WHAT THIS TASK INVOLVES:
Convert the listing below into a JSON array of strings, one string per line, with blank lines omitted.

↓↓↓

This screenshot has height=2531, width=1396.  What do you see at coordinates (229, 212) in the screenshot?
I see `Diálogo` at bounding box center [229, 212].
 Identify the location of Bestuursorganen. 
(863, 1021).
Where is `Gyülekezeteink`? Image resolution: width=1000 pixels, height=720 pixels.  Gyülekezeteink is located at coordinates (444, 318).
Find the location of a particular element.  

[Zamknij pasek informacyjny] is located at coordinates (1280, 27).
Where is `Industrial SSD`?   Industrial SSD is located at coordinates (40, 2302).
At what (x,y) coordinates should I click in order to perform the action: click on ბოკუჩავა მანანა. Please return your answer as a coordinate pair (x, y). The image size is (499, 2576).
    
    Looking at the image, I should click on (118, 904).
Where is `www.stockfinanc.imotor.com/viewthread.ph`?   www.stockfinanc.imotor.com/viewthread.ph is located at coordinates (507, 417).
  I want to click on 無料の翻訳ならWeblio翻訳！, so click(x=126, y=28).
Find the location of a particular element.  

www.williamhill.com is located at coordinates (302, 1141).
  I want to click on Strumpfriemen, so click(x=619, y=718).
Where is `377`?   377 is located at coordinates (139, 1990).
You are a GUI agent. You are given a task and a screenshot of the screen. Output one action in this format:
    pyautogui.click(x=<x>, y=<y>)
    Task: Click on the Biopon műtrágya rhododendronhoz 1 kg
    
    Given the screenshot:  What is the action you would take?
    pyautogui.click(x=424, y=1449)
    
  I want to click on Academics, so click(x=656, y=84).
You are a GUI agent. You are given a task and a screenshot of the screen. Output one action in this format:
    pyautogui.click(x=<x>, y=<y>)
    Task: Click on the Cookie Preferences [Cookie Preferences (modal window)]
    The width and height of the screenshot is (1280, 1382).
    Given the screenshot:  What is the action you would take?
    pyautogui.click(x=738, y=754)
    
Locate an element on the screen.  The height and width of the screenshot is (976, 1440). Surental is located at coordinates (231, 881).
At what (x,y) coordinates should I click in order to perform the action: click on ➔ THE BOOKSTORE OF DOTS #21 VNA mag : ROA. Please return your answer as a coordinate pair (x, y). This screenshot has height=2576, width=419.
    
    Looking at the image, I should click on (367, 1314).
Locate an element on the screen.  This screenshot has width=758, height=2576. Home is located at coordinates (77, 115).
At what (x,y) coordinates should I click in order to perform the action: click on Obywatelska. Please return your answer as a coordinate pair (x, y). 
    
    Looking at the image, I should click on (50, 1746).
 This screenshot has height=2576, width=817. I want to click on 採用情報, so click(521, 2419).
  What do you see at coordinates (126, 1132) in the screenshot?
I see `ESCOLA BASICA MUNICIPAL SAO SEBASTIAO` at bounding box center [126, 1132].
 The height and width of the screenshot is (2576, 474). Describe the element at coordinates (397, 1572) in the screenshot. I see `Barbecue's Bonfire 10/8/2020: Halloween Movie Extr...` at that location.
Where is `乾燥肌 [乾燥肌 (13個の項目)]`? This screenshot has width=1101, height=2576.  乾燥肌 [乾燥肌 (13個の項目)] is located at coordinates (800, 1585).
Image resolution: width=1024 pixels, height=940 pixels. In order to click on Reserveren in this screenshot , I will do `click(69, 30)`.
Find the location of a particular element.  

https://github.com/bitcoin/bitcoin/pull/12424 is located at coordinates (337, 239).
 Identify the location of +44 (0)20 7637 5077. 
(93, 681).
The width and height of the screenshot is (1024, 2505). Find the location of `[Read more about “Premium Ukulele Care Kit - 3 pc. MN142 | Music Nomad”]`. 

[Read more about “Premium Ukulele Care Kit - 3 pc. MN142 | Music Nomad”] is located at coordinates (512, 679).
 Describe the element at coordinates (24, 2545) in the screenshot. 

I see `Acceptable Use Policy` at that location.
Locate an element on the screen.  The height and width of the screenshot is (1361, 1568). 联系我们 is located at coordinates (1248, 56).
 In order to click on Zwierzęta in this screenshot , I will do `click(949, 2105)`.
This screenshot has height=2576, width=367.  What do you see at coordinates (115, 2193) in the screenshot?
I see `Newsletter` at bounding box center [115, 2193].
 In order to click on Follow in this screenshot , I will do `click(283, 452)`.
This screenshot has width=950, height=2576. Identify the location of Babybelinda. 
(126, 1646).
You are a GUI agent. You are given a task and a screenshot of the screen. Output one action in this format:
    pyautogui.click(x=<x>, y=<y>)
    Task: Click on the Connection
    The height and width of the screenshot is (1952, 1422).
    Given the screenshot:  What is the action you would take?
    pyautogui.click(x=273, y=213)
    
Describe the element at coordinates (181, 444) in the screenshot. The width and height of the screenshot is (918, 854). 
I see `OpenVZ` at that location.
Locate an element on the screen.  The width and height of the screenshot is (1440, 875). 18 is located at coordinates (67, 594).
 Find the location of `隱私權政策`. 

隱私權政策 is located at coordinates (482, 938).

↑↑↑

SOLUTION FOR THIS PROBLEM:
[
  "This screenshot has height=2531, width=1396.  What do you see at coordinates (229, 212) in the screenshot?",
  "I see `Diálogo` at bounding box center [229, 212].",
  " Identify the location of Bestuursorganen. ",
  "(863, 1021).",
  "Where is `Gyülekezeteink`? Image resolution: width=1000 pixels, height=720 pixels.  Gyülekezeteink is located at coordinates (444, 318).",
  "Find the location of a particular element.  ",
  "[Zamknij pasek informacyjny] is located at coordinates (1280, 27).",
  "Where is `Industrial SSD`?   Industrial SSD is located at coordinates (40, 2302).",
  "At what (x,y) coordinates should I click in order to perform the action: click on ბოკუჩავა მანანა. Please return your answer as a coordinate pair (x, y). The image size is (499, 2576).",
  "    Looking at the image, I should click on (118, 904).",
  "Where is `www.stockfinanc.imotor.com/viewthread.ph`?   www.stockfinanc.imotor.com/viewthread.ph is located at coordinates (507, 417).",
  "  I want to click on 無料の翻訳ならWeblio翻訳！, so click(x=126, y=28).",
  "Find the location of a particular element.  ",
  "www.williamhill.com is located at coordinates (302, 1141).",
  "  I want to click on Strumpfriemen, so click(x=619, y=718).",
  "Where is `377`?   377 is located at coordinates (139, 1990).",
  "You are a GUI agent. You are given a task and a screenshot of the screen. Output one action in this format:",
  "    pyautogui.click(x=<x>, y=<y>)",
  "    Task: Click on the Biopon műtrágya rhododendronhoz 1 kg",
  "    Given the screenshot:  What is the action you would take?",
  "    pyautogui.click(x=424, y=1449)",
  "  I want to click on Academics, so click(x=656, y=84).",
  "You are a GUI agent. You are given a task and a screenshot of the screen. Output one action in this format:",
  "    pyautogui.click(x=<x>, y=<y>)",
  "    Task: Click on the Cookie Preferences [Cookie Preferences (modal window)]",
  "    The width and height of the screenshot is (1280, 1382).",
  "    Given the screenshot:  What is the action you would take?",
  "    pyautogui.click(x=738, y=754)",
  "Locate an element on the screen.  The height and width of the screenshot is (976, 1440). Surental is located at coordinates (231, 881).",
  "At what (x,y) coordinates should I click in order to perform the action: click on ➔ THE BOOKSTORE OF DOTS #21 VNA mag : ROA. Please return your answer as a coordinate pair (x, y). This screenshot has height=2576, width=419.",
  "    Looking at the image, I should click on (367, 1314).",
  "Locate an element on the screen.  This screenshot has width=758, height=2576. Home is located at coordinates (77, 115).",
  "At what (x,y) coordinates should I click in order to perform the action: click on Obywatelska. Please return your answer as a coordinate pair (x, y). ",
  "    Looking at the image, I should click on (50, 1746).",
  " This screenshot has height=2576, width=817. I want to click on 採用情報, so click(521, 2419).",
  "  What do you see at coordinates (126, 1132) in the screenshot?",
  "I see `ESCOLA BASICA MUNICIPAL SAO SEBASTIAO` at bounding box center [126, 1132].",
  " The height and width of the screenshot is (2576, 474). Describe the element at coordinates (397, 1572) in the screenshot. I see `Barbecue's Bonfire 10/8/2020: Halloween Movie Extr...` at that location.",
  "Where is `乾燥肌 [乾燥肌 (13個の項目)]`? This screenshot has width=1101, height=2576.  乾燥肌 [乾燥肌 (13個の項目)] is located at coordinates (800, 1585).",
  "Image resolution: width=1024 pixels, height=940 pixels. In order to click on Reserveren in this screenshot , I will do `click(69, 30)`.",
  "Find the location of a particular element.  ",
  "https://github.com/bitcoin/bitcoin/pull/12424 is located at coordinates (337, 239).",
  " Identify the location of +44 (0)20 7637 5077. ",
  "(93, 681).",
  "The width and height of the screenshot is (1024, 2505). Find the location of `[Read more about “Premium Ukulele Care Kit - 3 pc. MN142 | Music Nomad”]`. ",
  "[Read more about “Premium Ukulele Care Kit - 3 pc. MN142 | Music Nomad”] is located at coordinates (512, 679).",
  " Describe the element at coordinates (24, 2545) in the screenshot. ",
  "I see `Acceptable Use Policy` at that location.",
  "Locate an element on the screen.  The height and width of the screenshot is (1361, 1568). 联系我们 is located at coordinates (1248, 56).",
  " In order to click on Zwierzęta in this screenshot , I will do `click(949, 2105)`.",
  "This screenshot has height=2576, width=367.  What do you see at coordinates (115, 2193) in the screenshot?",
  "I see `Newsletter` at bounding box center [115, 2193].",
  " In order to click on Follow in this screenshot , I will do `click(283, 452)`.",
  "This screenshot has width=950, height=2576. Identify the location of Babybelinda. ",
  "(126, 1646).",
  "You are a GUI agent. You are given a task and a screenshot of the screen. Output one action in this format:",
  "    pyautogui.click(x=<x>, y=<y>)",
  "    Task: Click on the Connection",
  "    The height and width of the screenshot is (1952, 1422).",
  "    Given the screenshot:  What is the action you would take?",
  "    pyautogui.click(x=273, y=213)",
  "Describe the element at coordinates (181, 444) in the screenshot. The width and height of the screenshot is (918, 854). ",
  "I see `OpenVZ` at that location.",
  "Locate an element on the screen.  The width and height of the screenshot is (1440, 875). 18 is located at coordinates (67, 594).",
  " Find the location of `隱私權政策`. ",
  "隱私權政策 is located at coordinates (482, 938)."
]